** Given data follows **
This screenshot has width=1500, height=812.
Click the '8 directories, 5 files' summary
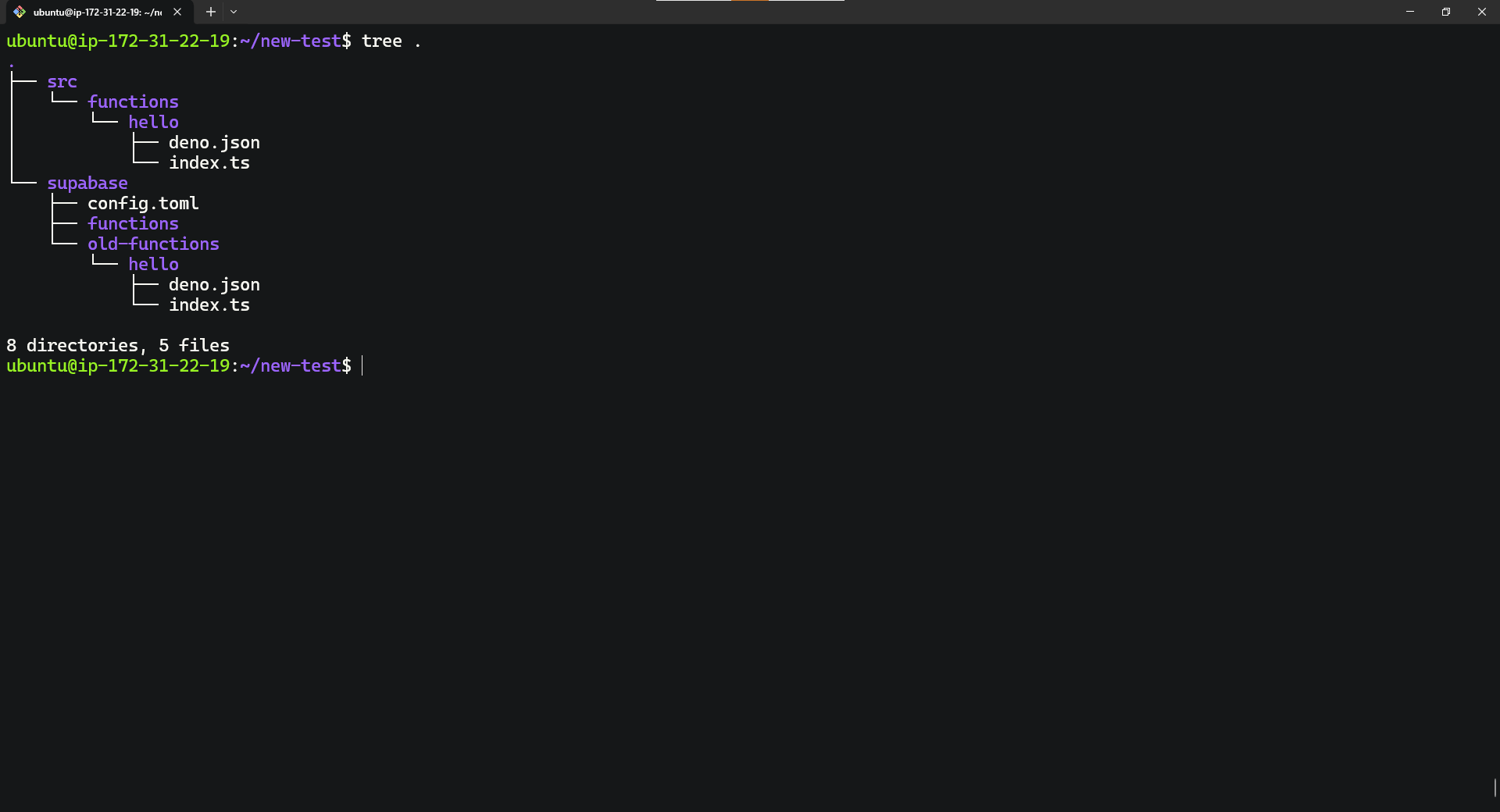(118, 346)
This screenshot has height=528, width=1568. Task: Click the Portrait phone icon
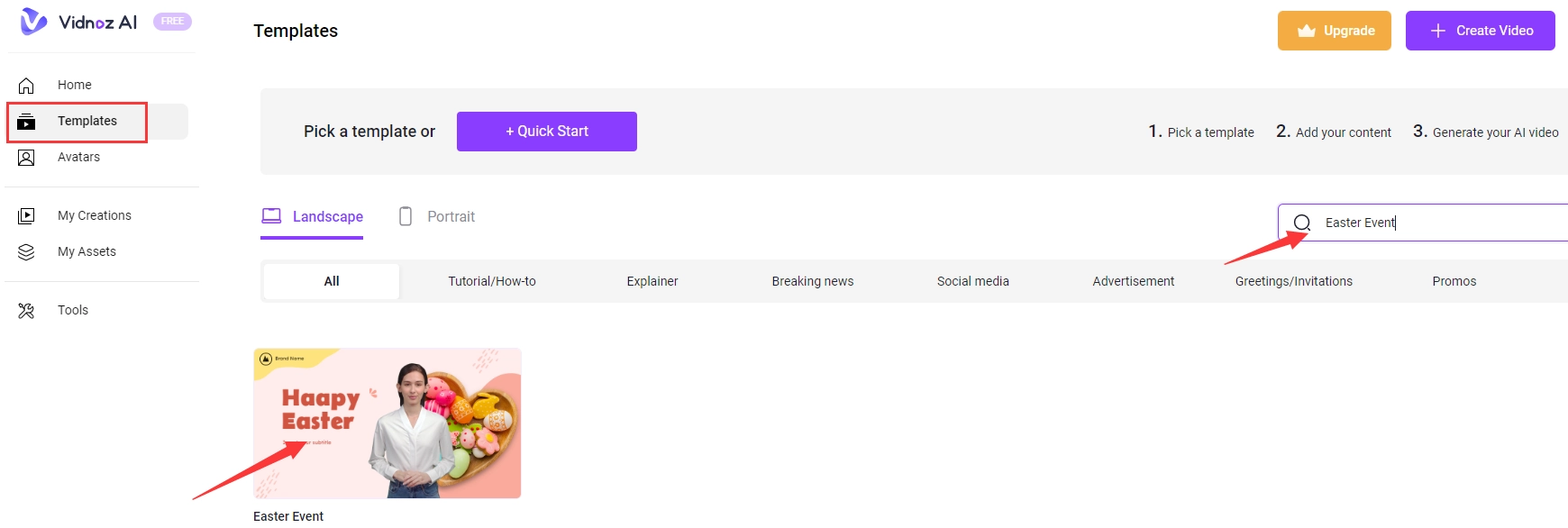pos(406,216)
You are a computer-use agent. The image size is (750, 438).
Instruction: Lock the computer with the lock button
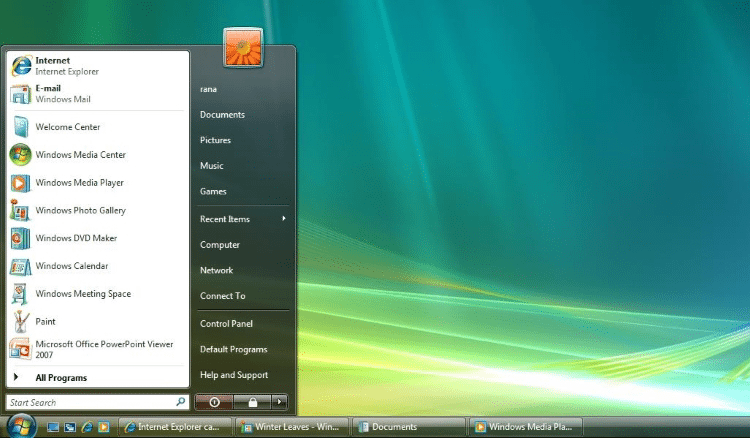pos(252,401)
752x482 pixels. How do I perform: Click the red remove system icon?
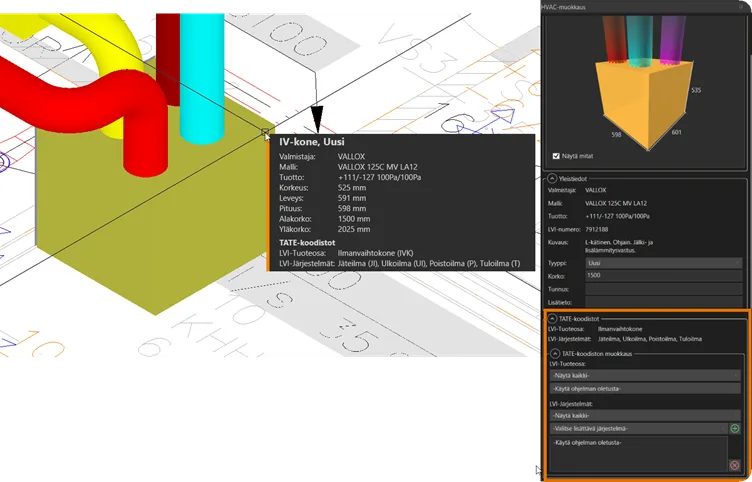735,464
** End of Given data **
** Given data follows **
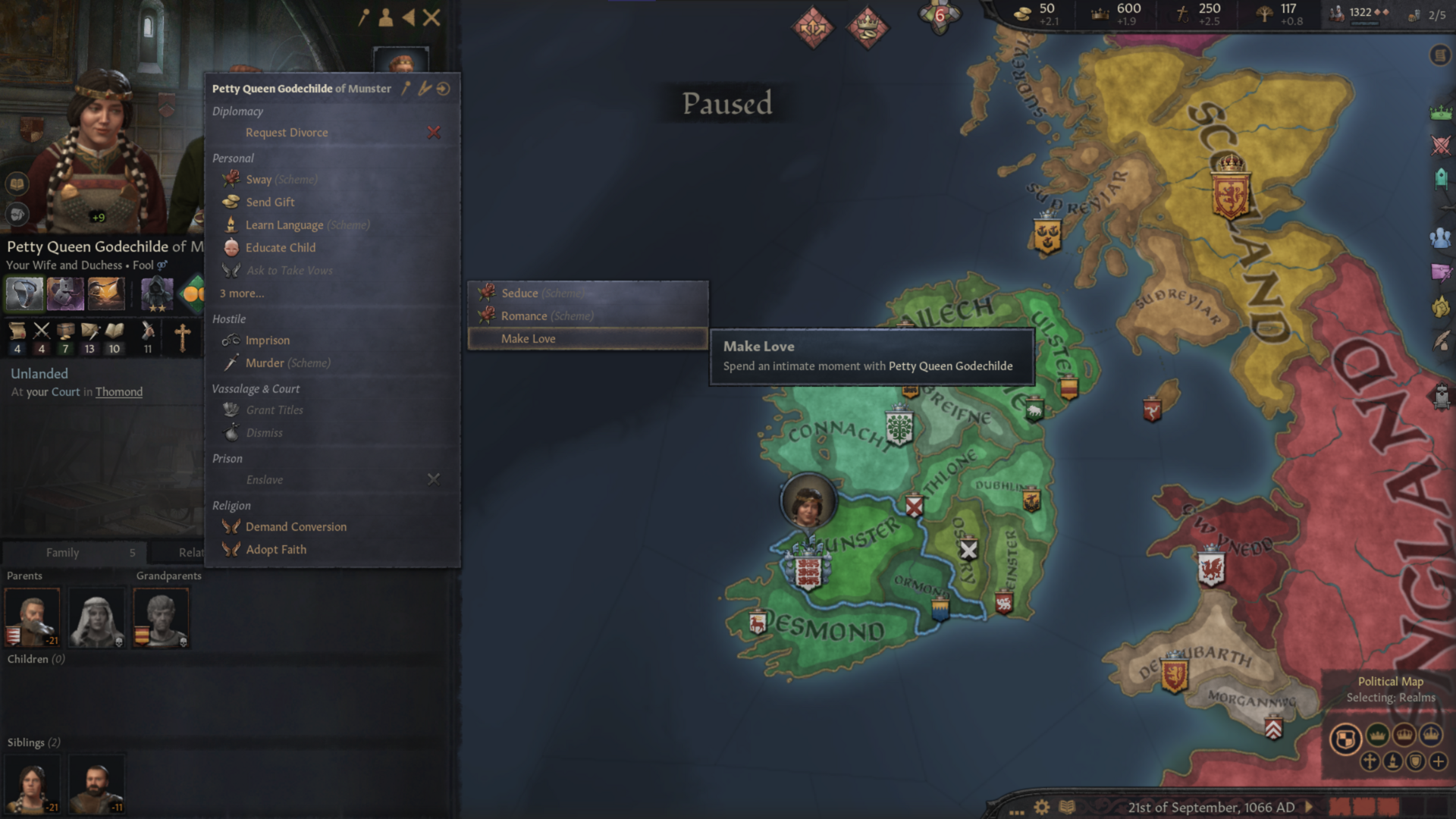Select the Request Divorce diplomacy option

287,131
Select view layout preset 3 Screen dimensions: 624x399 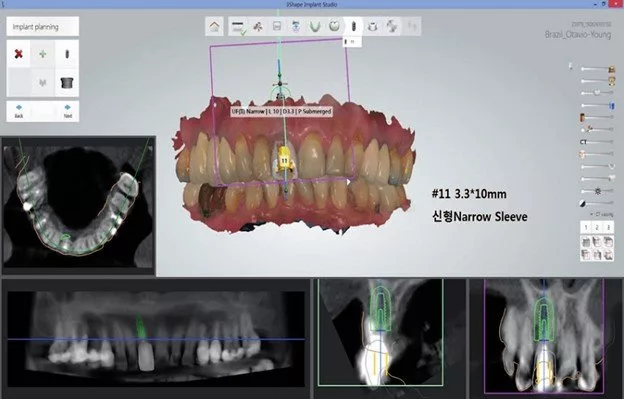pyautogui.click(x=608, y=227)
** End of Given data **
Reproduce the records above exactly, but only from the line with "This screenshot has width=1500, height=812." up to and including the line with "You are a computer-use". Leave the pictures out.

This screenshot has width=1500, height=812.
Click the '8 directories, 5 files' summary
(118, 346)
This screenshot has height=528, width=1568. Task: Click the Portrait phone icon
pos(406,216)
You are a computer-use agent. The image size is (750, 438).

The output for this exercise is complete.